[DOCUMENT PASSAGE Boundary: Start]

Assuming an absorption rate of 2.5% from ingestion and an average of 2.7mcg cadmium/100g fresh weight potato, 2.7x0.025=67ng cadmium absorbed per 100g potato.
Assuming an absorption rate of 30% from inhalation and an average of 0.04mcg cadmium/cigarette, 0.04x0.3=12ng cadmium absorbed per cigarette.
The cadmium absorption from smoking a pack a day is similar to eating 350g of potato.
This study found that those that had smoked for an average of 12 years and smoked an average of 15 cigarettes per day had 28% higher serum cadmium levels:
In this study, blood cadmium concentrations were 28% higher in the smokers (16.9 ± 5.5 nmol/L) than in the nonsmokers (13.2 ± 3.7 nmol/L).
In this study non smokers had 0.32ppb serum cadmium and smokers had 0.45pbb serum cadmium, smokers having 40% higher serum cadmium:
Increased Serum Cadmium and Strontium Levels in Young Smokers
A significant difference but hardly "four or five times higher". But lets look at the data more carefully. There were only 56 participants in the study. Passive smokers had 0.43ppb serum cadmium, higher than less than three cigarette per day smokers. Cigarettes contain lead in similar amounts to cadmium yet serum lead levels were 0.99ppb in non smokers, 0.29ppb in passive smokers and 1.02ppb in smokers. Should we also conclude that passive smoking detoxifies lead from the body?

[DOCUMENT PASSAGE Boundary: End]

[INSTRUCTIONS]
- a) In the cadmium passage, rewrite the text starting with "Assuming an absorption rate of 2.5%" and going on through "absorbed per cigarette.", putting "uptake rate" in place of "absorption rate".
- b) According to the cadmium passage, smoking a pack a day gives cadmium absorption similar to eating how much potato?

[RECORDED INFORMATION Boundary: Start]

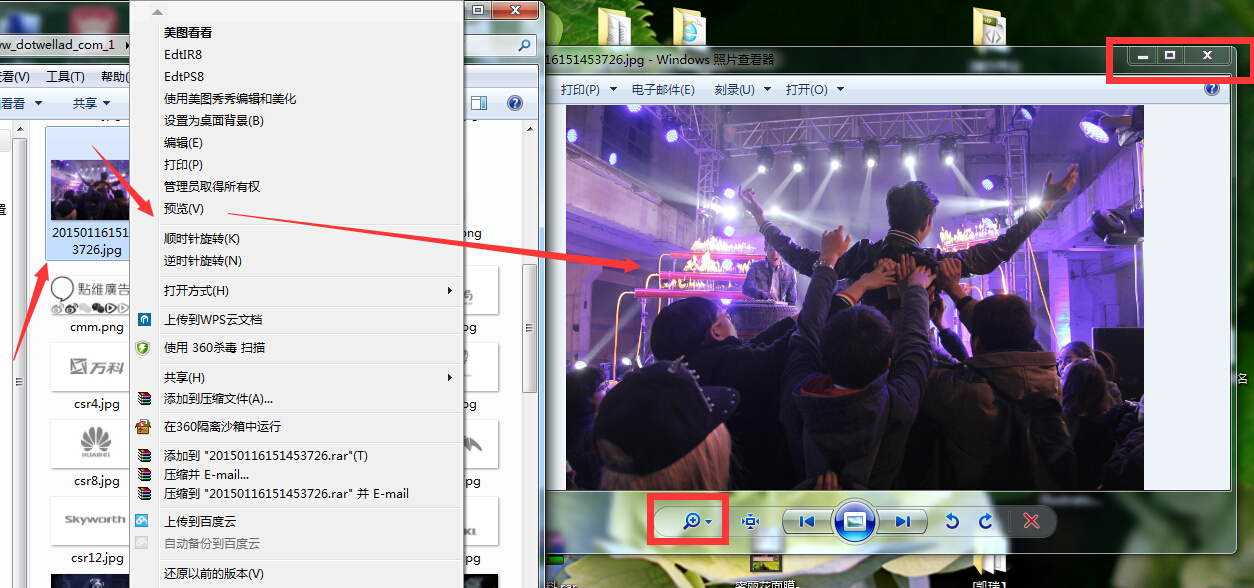Choose 预览(V) from the context menu
Viewport: 1254px width, 588px height.
184,209
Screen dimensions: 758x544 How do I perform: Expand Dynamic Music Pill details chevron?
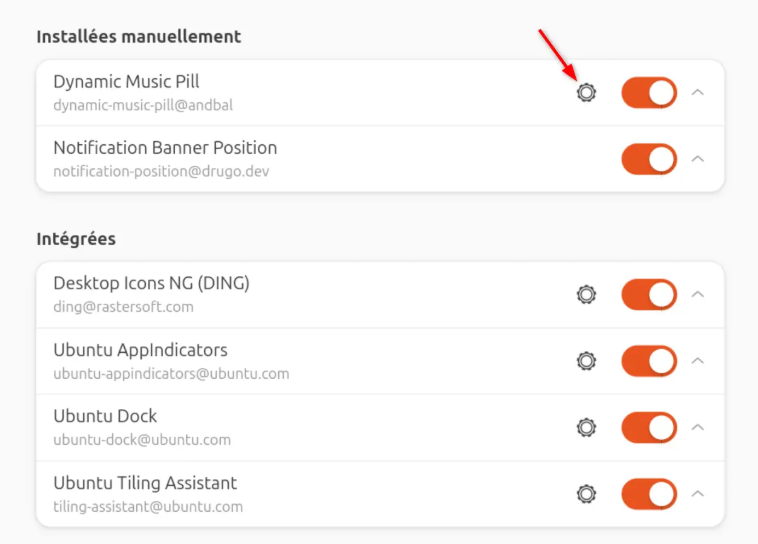coord(698,93)
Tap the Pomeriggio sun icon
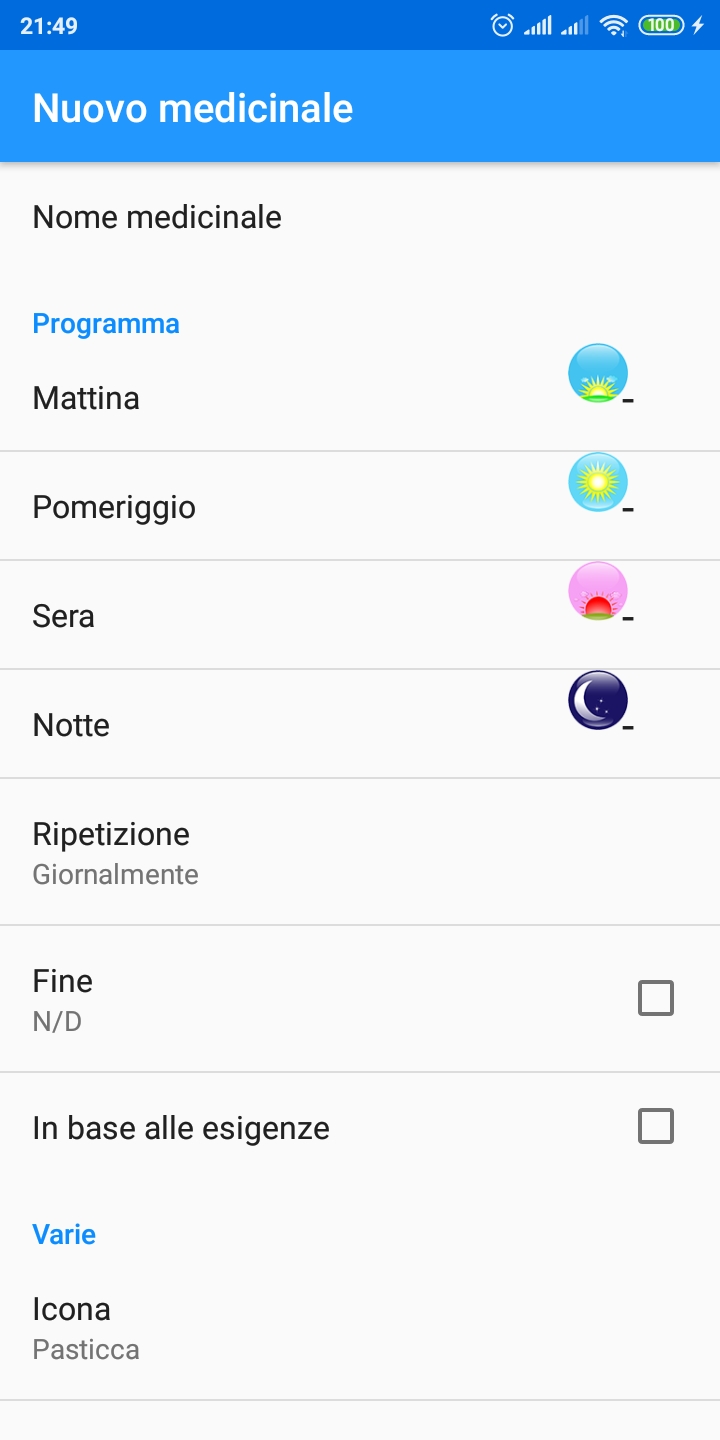Image resolution: width=720 pixels, height=1440 pixels. click(x=598, y=482)
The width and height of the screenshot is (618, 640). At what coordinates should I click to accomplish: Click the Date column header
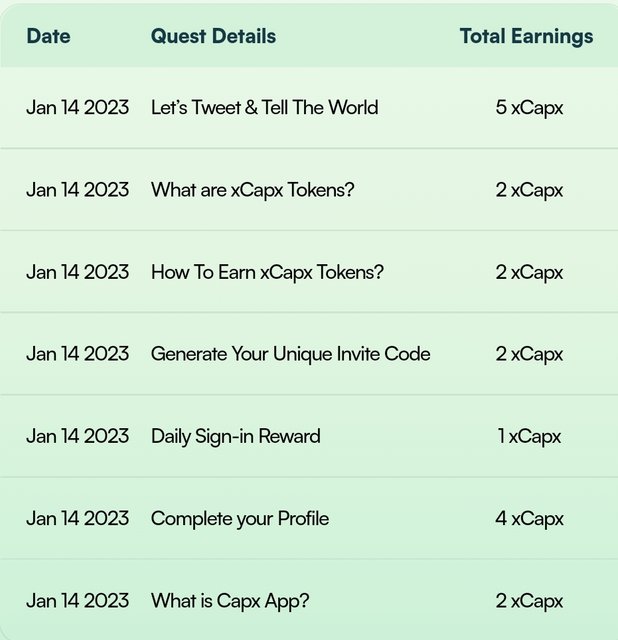coord(48,36)
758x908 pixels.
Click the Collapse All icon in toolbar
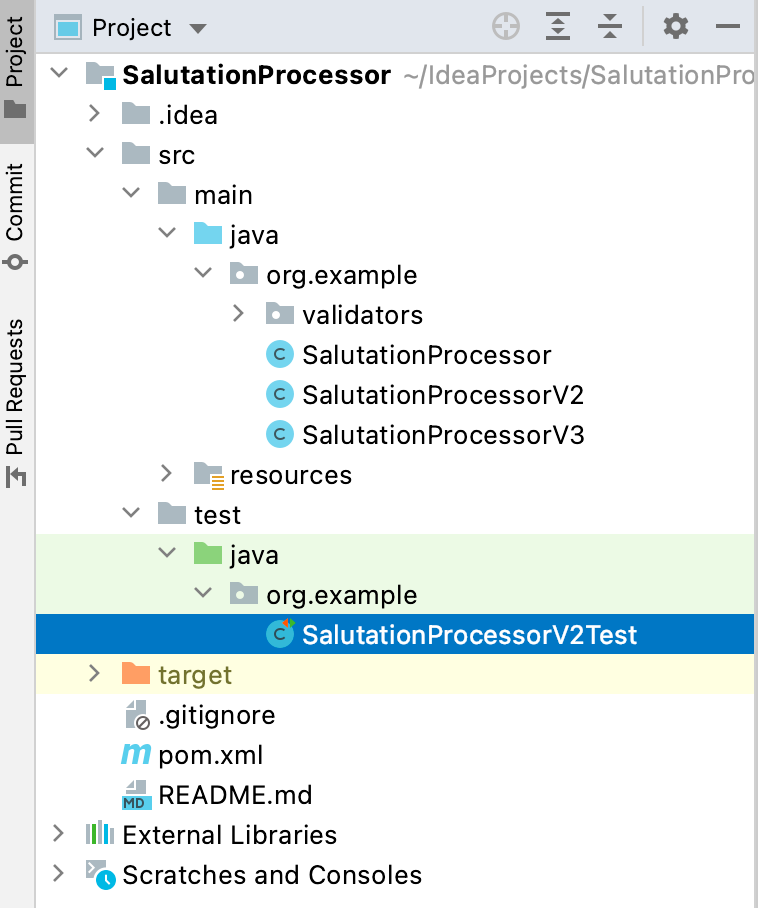pyautogui.click(x=610, y=27)
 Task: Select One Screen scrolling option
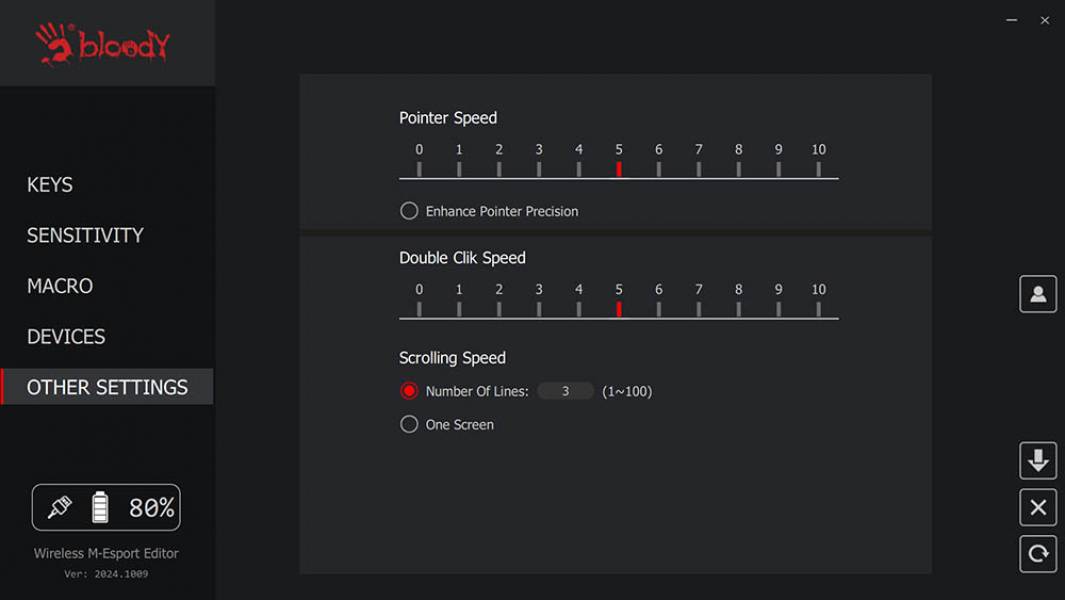coord(409,424)
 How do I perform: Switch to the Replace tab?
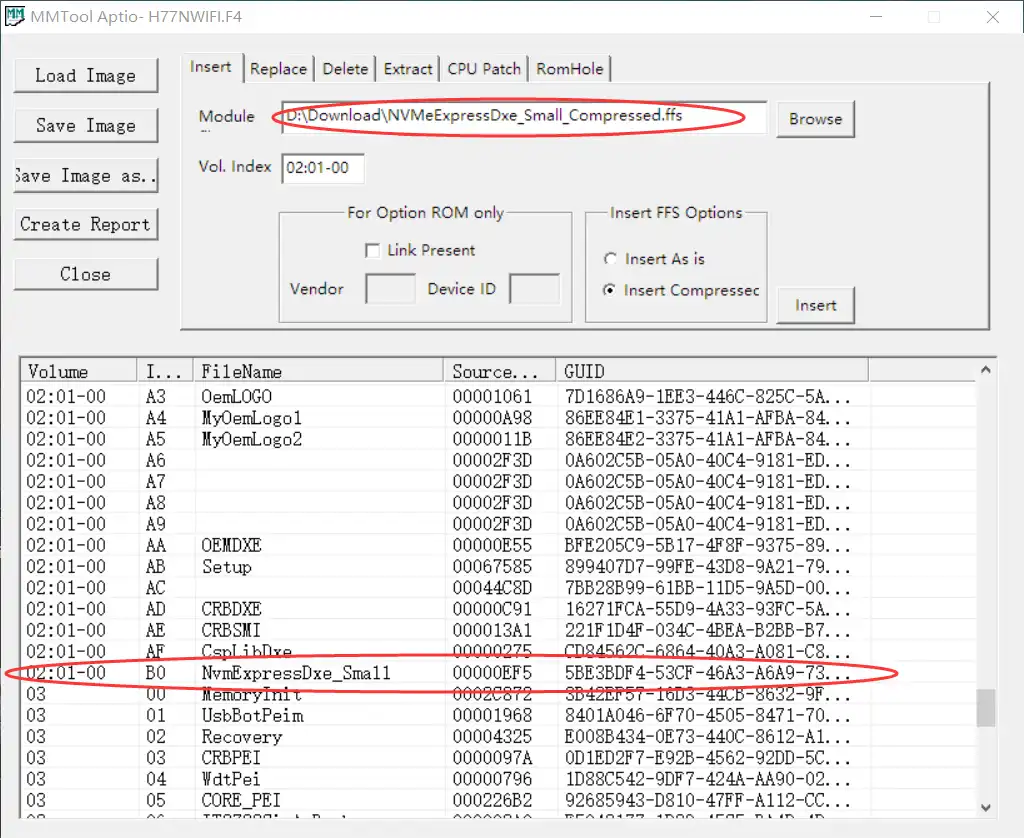pos(278,69)
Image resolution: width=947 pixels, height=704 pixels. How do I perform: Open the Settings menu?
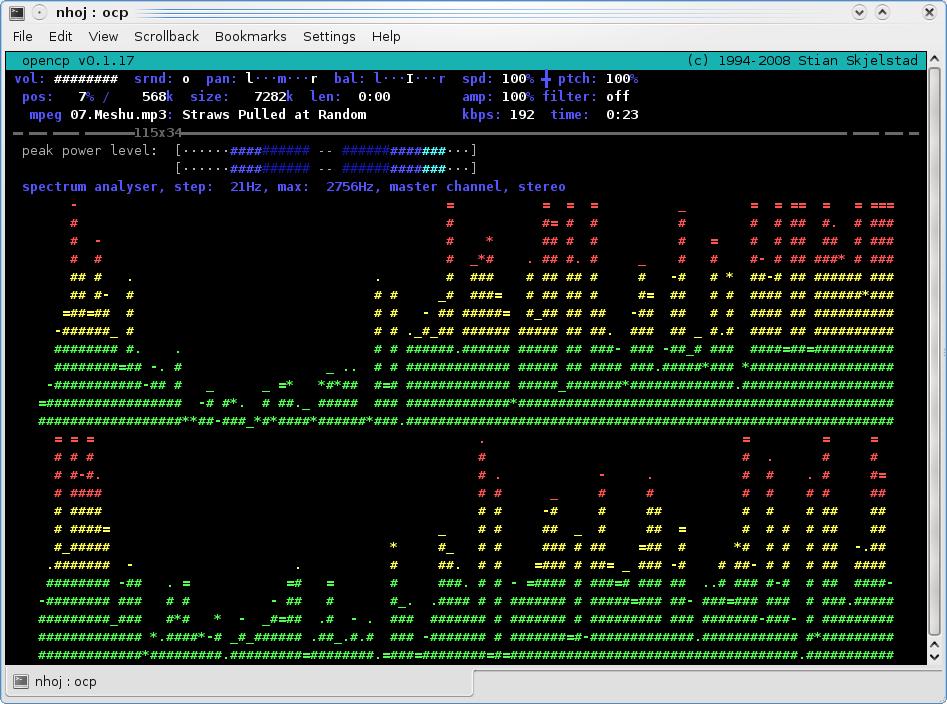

[RECORDED INFORMATION Boundary: End]

[LIST OF ANSWERS]
- a)
Assuming an uptake rate of 2.5% from ingestion and an average of 2.7mcg cadmium/100g fresh weight potato, 2.7x0.025=67ng cadmium absorbed per 100g potato.
Assuming an uptake rate of 30% from inhalation and an average of 0.04mcg cadmium/cigarette, 0.04x0.3=12ng cadmium absorbed per cigarette.

- b) 350g of potato